Фрагмент текста:
Мой отец сразу пошёл в райвоенкомат: призывайте! &laqo;Нет, не получится тебя призвать, - возразил военком (к слову, он дружил с отцом). - На тебя бронь, ты нужен в тылу». Тем не менее, летом 1942-го отец всё-таки ушёл на фронт: добился, чтобы его взяли добровольцем.

В том же году осенью на фронт ушёл и мой брат. Тоже добровольцем. Сначала он обучался на снайпера, но после обучения его забраковала комиссия в Орске. Вернувшись домой, брат пошёл в райвоенкомат к другу отца и «по блату» договорился, чтобы его отправили на фронт рядовым. К линии фронта новоиспечённых солдат вели строем, даже не выдав оружия. По пути на них налетели немецкие самолёты и обстреляли. Брат получил ранение в руку, из-за которого пролежал в ростовском госпитале шесть или семь месяцев. Оттуда он писал матери, свою рану называл «царапиной». В одном из писем сообщил, что его хотят оставить в тылу, чтобы он готовил новичков для фронта. Брату этого не хотелось, его друзья давно уже воевали. А там как раз набирали желающих обучаться танковому делу, и он стал танкистом.

Легко или нет приходилось брату на фронте, я не знаю. Впрочем, понятно, что очень нелегко. Жизнь в тылу тоже стала тяжёлой, голодной. До войны у нас было хозяйство, в том числе корова и овцы. Но от всего этого пришлось отказаться, когда брат ушёл на фронт: некому стало косить сено. Остался у нас только поросёнок. И то - хорошо! Всё ж было подспорье. А вот хлеба мы практически не видели: маме в колхозе выдавали паёк, так она принесёт хлеб домой, и там делить нечего.

- Но всё-таки в годы войны крайний голод Вас миновал?

- Что вы, совсем наоборот получилось. Дело в том, что в 1943-м я из Адамовки в одиночку совершил побег на фронт. Представьте, мне одиннадцать лет, отец и брат на войне. Вот и у меня вдруг возникло желание бить фашистов. Думал, доберусь до линии фронта, а дальше уж видно будет: то ли мне винтовку дадут и в атаку отправят, то ли на танк посадят, то ли ещё что…

До фронта было далеко, и добираться до него я решил на поезде. Для этого мне пришлось пройти пешком сорок километров до станции Елизаветинка. Что дальше? Я не знал, в какую сторону ехать, но был уверен, что в такое суровое время все поезда движутся в направлении фронта. В результате я влез в первый же попавшийся товарный поезд и поехал… в Алтайский край.

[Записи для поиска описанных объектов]
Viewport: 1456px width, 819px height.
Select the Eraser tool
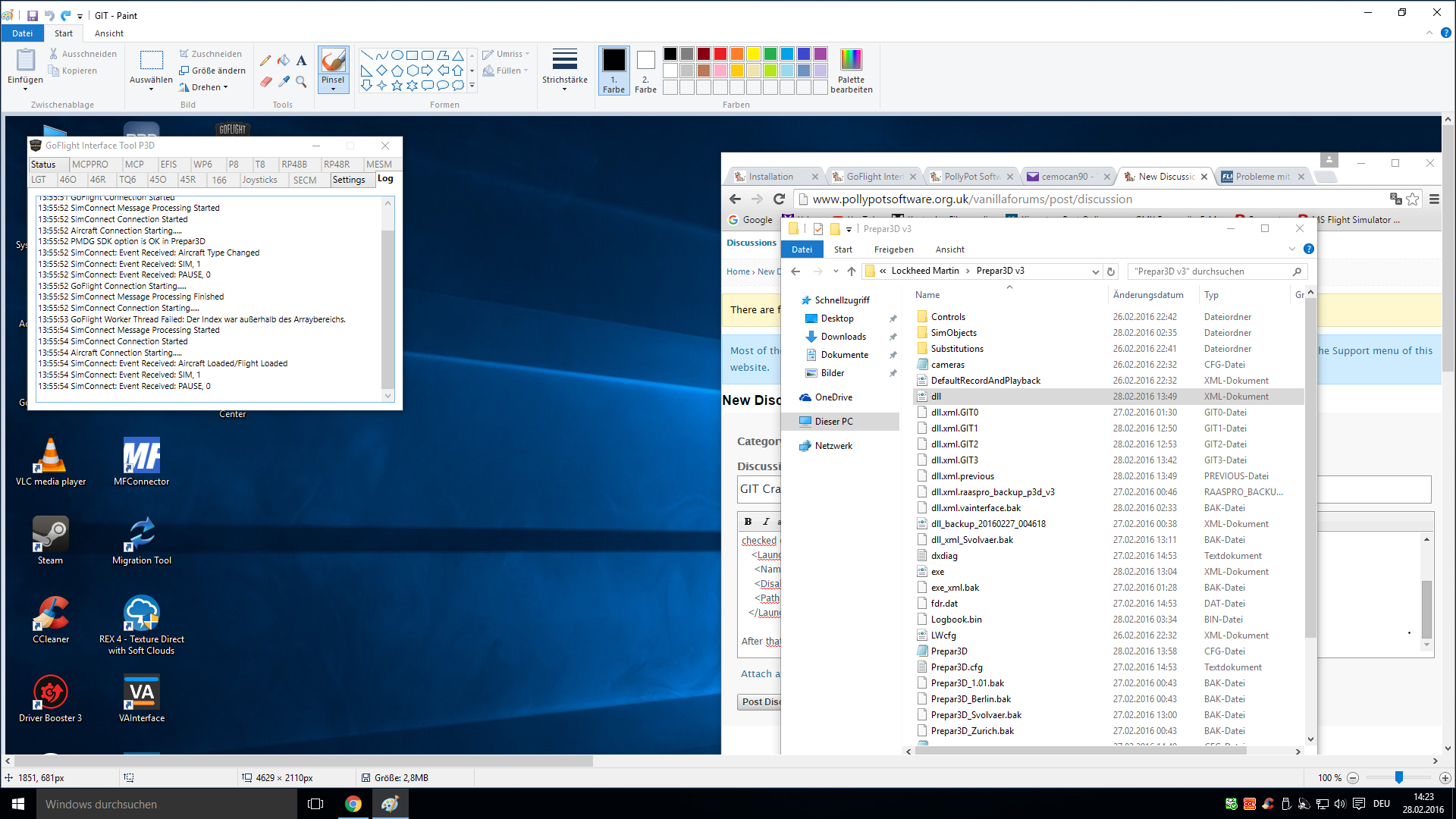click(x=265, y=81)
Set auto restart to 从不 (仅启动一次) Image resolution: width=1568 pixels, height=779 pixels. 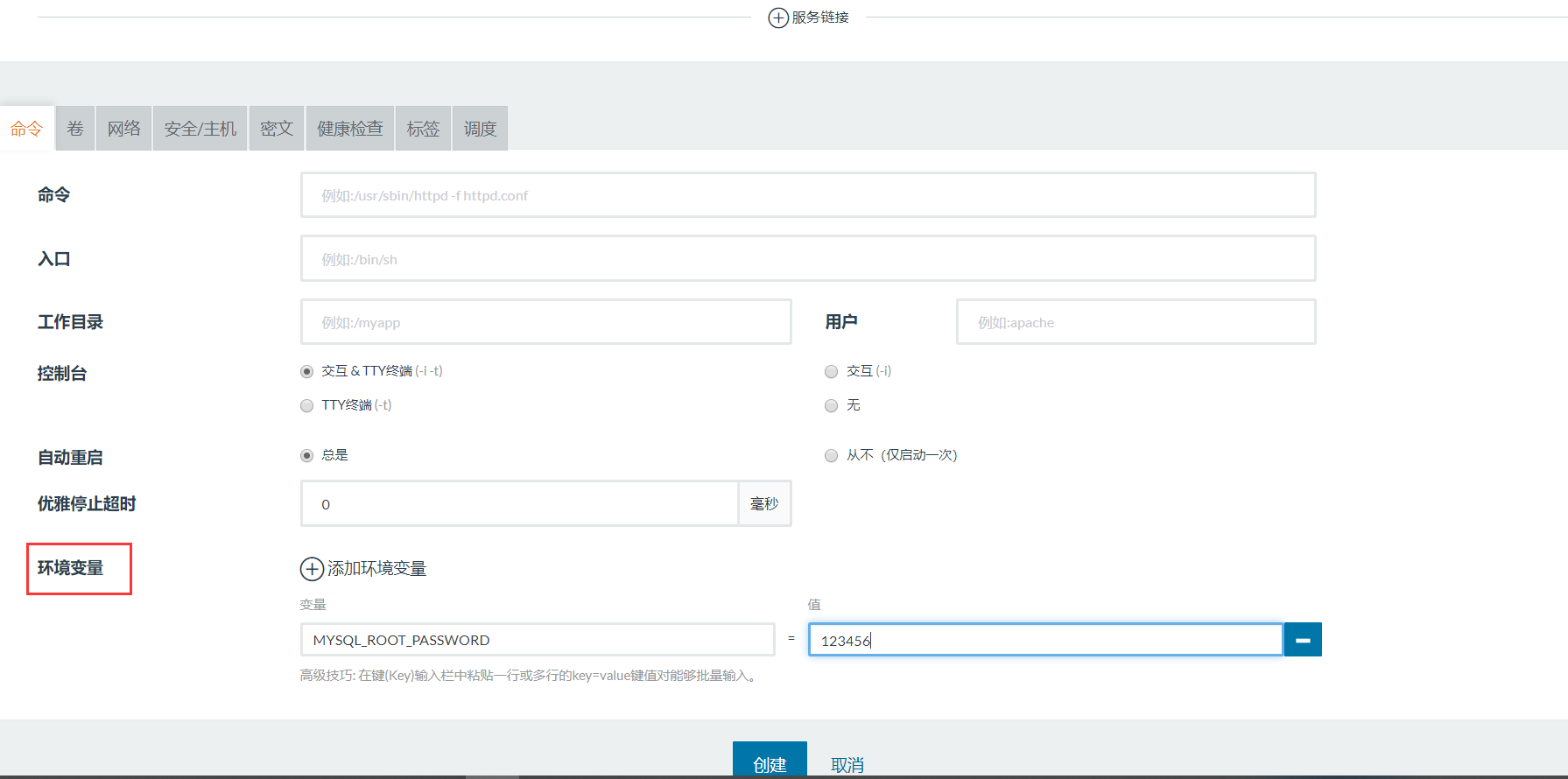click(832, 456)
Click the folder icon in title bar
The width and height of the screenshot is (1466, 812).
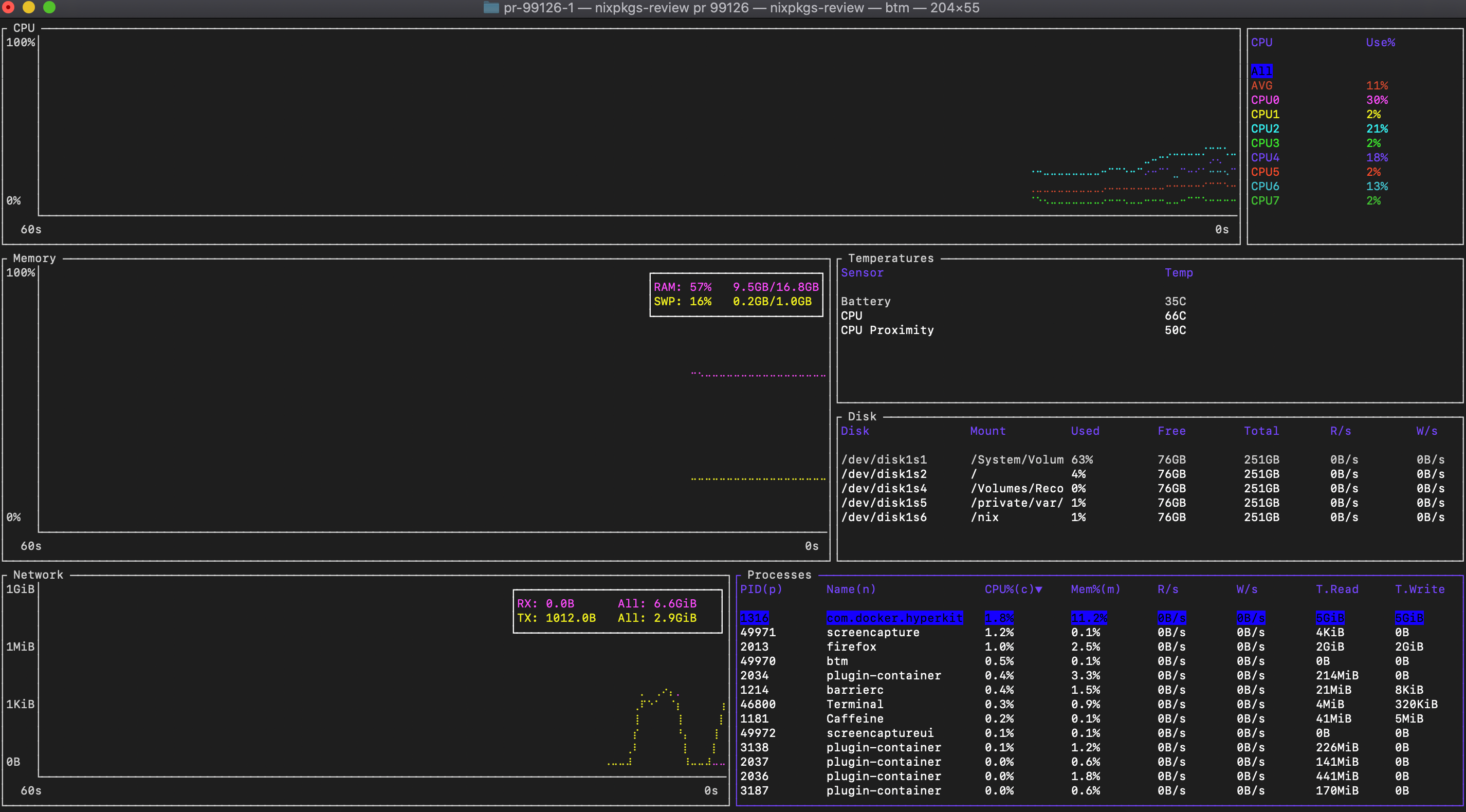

Выполните задания:
(1) Процитируйте фрагмент воспоминаний о войне от слов «Легко или нет» до слов «голод Вас миновал?».
(2) Выведите без изменений строки записей от строки со словами «Click the folder icon in title bar» до конца записей включительно, не вставляя в ответ картинки.

Ответы к заданиям:
(1)
Легко или нет приходилось брату на фронте, я не знаю. Впрочем, понятно, что очень нелегко. Жизнь в тылу тоже стала тяжёлой, голодной. До войны у нас было хозяйство, в том числе корова и овцы. Но от всего этого пришлось отказаться, когда брат ушёл на фронт: некому стало косить сено. Остался у нас только поросёнок. И то - хорошо! Всё ж было подспорье. А вот хлеба мы практически не видели: маме в колхозе выдавали паёк, так она принесёт хлеб домой, и там делить нечего.

- Но всё-таки в годы войны крайний голод Вас миновал?

(2)
Click the folder icon in title bar
The width and height of the screenshot is (1466, 812).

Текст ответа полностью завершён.